Bisogna però continuare a non confondersi. Fare i lobbysti anche per un Paese straniero non viola la legge americana. Anzi. È una professione normale, regolamentata, trasparente. Il problema subentra quando un lobbista pecca di trasparenza, esattamente come è un problema quando qualunque altro professionista pecca di trasparenza. Non viola la legge americana nemmeno il fatto di prendere denari, neanche se sono tanti, per fare il lobbista, e denari stranieri se il lobbista opera per l’interesse di un Paese straniero. Viola invece la legge il lobbista che finge di non esserlo soprattutto per sottrarre le ingenti somme di denaro guadagnate in quel modo agli occhi del fisco. È quello che, dice l’accusa, avrebbero fatto Manafort e Gates (i quali, ha differenza di Papadopoulos, si dichiarano innocenti) non registrandosi pubblicamente come lobbisti in conto all’Ucraina.

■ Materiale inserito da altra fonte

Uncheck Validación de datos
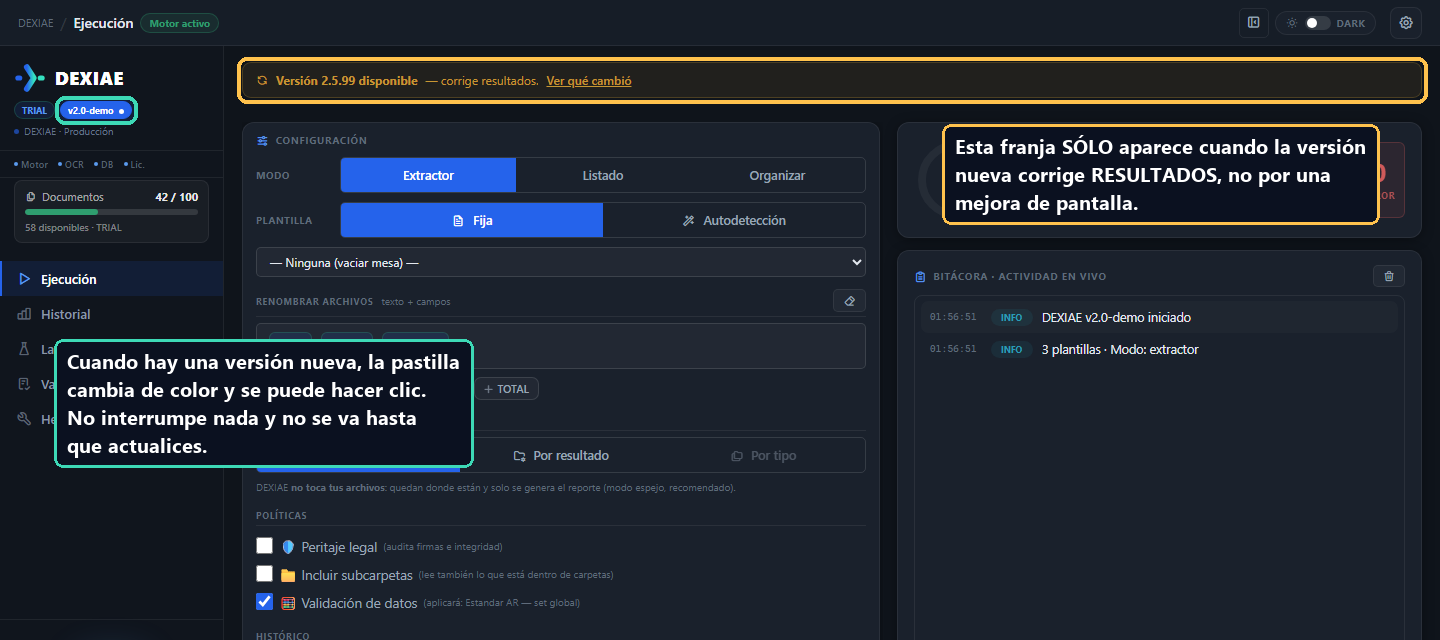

Pare del resto che il fatto di non registrarsi pubblicamente come lobbisti accada di frequente. Nessuno però finisce in galera come invece rischiano ora Manafort e Gates (si è parlato addirittura di 80 anni per l’uno e di 50 per l’altro). In casi così si prende un cicchetto e si rimedia. Sulla fedina di Manafort e Gates resta allora solo l’evasione fiscale, per la quale i media gridano alla “cospirazione”. Solo però perché la legge americana chiama genericamente «cospirazione» (conspiracy) il tentativo di due o più persone di danneggiare o frodare gli Stati Uniti, distinguendola però dall’«infrazione» (misdemeanor, e la legge dice che a volte danni e frodi sono in realtà «[...] solo infrazioni»). Adesso: frodare il fisco è un attento contro la sicurezza del Paese in intelligenza con Barbablù o una canagliata riprovevole ma quella è basta? Tant’è che Manafort e Gates sono fuori su cauzione.

E il riciclaggio? Accusa strana. Affinché tale sia, occorre ovviamente che il denaro riciclato sia frutto d’illeciti. Quali, però, se guadagnare denaro come lobbisti di Paesi stranieri non è un reato? Né il denaro lecito diventa illecito solo perché i due percettori lo hanno nascosto al fisco. Prima conclusione: dov’è il “Russiagate”? Non nel “caso Manafort-Gates”, ma nemmeno nel “caso Papadopoulos”. Quest’ultimo ha tramato sì con la Russia, ma non è per questo che è stato arrestato; è stato arrestato perché ha detto le bugie dicendo di non avere tramato con la Russia. O, meglio, di avere voluto ardentemente farlo.

Nel comitato elettorale di Trump, Papadopoulos stava nella sezione esteri, un trentenne con tanta voglia di emergere. Un dì comunica di aver abboccamenti grossi con una gola profonda ricca di segreti inconfessabili su Hillary Clinton, splendidi da usare politicamente: governo russo e migliaia di e-mail. Com’era arrivato a tanto? Non c’era arrivato. Però un non meglio identificato “professore russo” prometteva contatti in alto, addirittura con una parente di Vladimir Putin. Il tutto dopo che Papadopolous era entrato nel comitato elettorale di Trump (marzo 2016), motivo per cui non erano le “aderenze russe” ad avergli fruttato il posto. In seconda fila; se non terza o persino quarta: Papadopoulos non era infatti esattamente un uomo chiave con accesso al nucleo di comando. Per un po’ ha fatto a sportellate per combinare incontri fra “emissari moscoviti” ed entourage trumpiano, magari Trump stesso. Poi tutto si è ammosciato quando gli è stato detto che non era cosa, in primis da Manafort. A Papadopoulos sono restati la sua voglia, “il professore” e una russa rivelatasi tutt’altro che parente di Putin (sembra la storia della “nipote di Mubarak”...).

Seconda conclusione: dov’è il “Russiagate”? Papadopoulos è finito male perché ha giurato all’FBI di non avere tramato coi russi mentre invece aveva “tramato” con “il professore” (e la non-parente di Putin). Da solo.

Certo, nella prossima campagna elettorale Trump dovrà selezionare meglio il proprio personale, ma a chi non è capitato di rimanere turlupinato da amici e parenti insospettabili? Terza e ultima conclusione: dov’è il “Russiagate”? Mentre restiamo pronti e liberi a registrare eventuali fatti nuovi, notiamo il persistere di un antipatico silenzio sull’“Uraniumgate” di Hillary Clinton.